# Sony Vaio Display Driver for Windows 7



## mastashih (Dec 17, 2009)

I have a *Sony Vaio SZ 645P*, it originally came with Windows XP but I upgraded to *Windows 7 32 bit* a couple days back. My display driver is an *nVidia GeForce 8400M GS*. The video card hardware ID is *PCI\VEN_10DE&DEV_0427&SUBSYS_9008104D* I installed the original nVidia driver from the Vaio website but Windows 7 would not recognize the memory sizes when I go to Screen Resolution > Advanced (they showed up as n/a for all values). This disabled Aero effects.

Below is with driver 156.55









I did a Google search and ended up at this thread: http://www.techsupportforum.com/f19/sony-vaio-drivers-for-windows-7-a-418774.html

I installed a modded driver, 190.40, and it got Aero working. This is essentially what the above thread addresses. However, my problem is this: I still get some video lag when I try to play video games like Team Fortress 2 and Left 4 Dead. I never got lag before on XP with the same settings. I've narrowed it down to when I go to Screen Resolution > Advanced, Windows 7 tells me I only have 64 Mb of Dedicated Video Memory and 0 Mb of System Video Memory. I remember on XP, I had 128 Mb of VRAM. I've done a little research on this also, and what I've come to realize is that it's either a BIOS problem or driver problem. My Vaio is on a Phoenix motherboard and I cannot edit the video configs in BIOS setup.

How can I play video games lag free?

It's not my Internet, I tried offline games.
I've tried drivers: 156.55 and 190.40.
I've tried turning off Aero and running games in lower resolutions.
I also installed a BIOS driver update from Sony "to resolve an issue where the system displays an inaccurate value for amount of memory installed."


----------



## BCCOMP (Jul 9, 2007)

Did you run the Win7 upgrade Advisor?
http://esupport.sony.com/US/perl/os7upgrade.pl?mdl=VGNSZ645P


----------



## mastashih (Dec 17, 2009)

BCCOMP said:


> Did you run the Win7 upgrade Advisor?
> http://esupport.sony.com/US/perl/os7upgrade.pl?mdl=VGNSZ645P


Yes!

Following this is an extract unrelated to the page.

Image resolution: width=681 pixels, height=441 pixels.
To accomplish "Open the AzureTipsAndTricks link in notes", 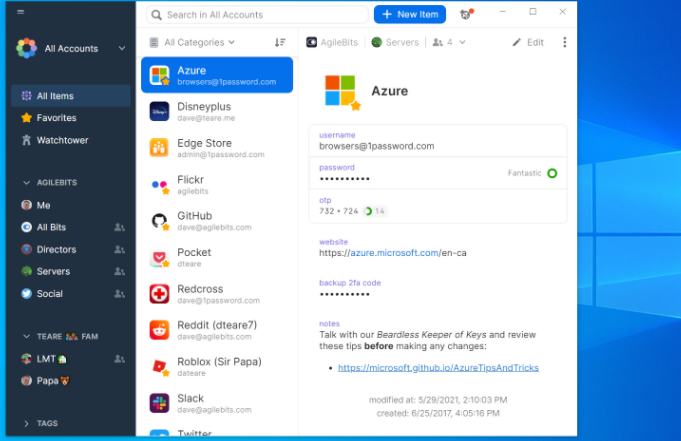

I ran the Upgrade Advisor when I had Windows XP and I believe I didn't have any issues, no yellow exclamation marks (save for a couple of programs like Windowblinds).


----------



## BCCOMP (Jul 9, 2007)

Run it again and post the results.
Bill


----------



## mastashih (Dec 17, 2009)

The nVidia Stereoscopic Driver was installed with one of the drivers I downloaded, I did not have it on Windows XP.


----------



## BCCOMP (Jul 9, 2007)

How much Ram do you have installed?


----------



## mastashih (Dec 17, 2009)

2 Gb RAM, 2.2 Ghz Intel Duo Core.


----------



## BCCOMP (Jul 9, 2007)

When you installed the 190.40 driver did you use the modified info file?


----------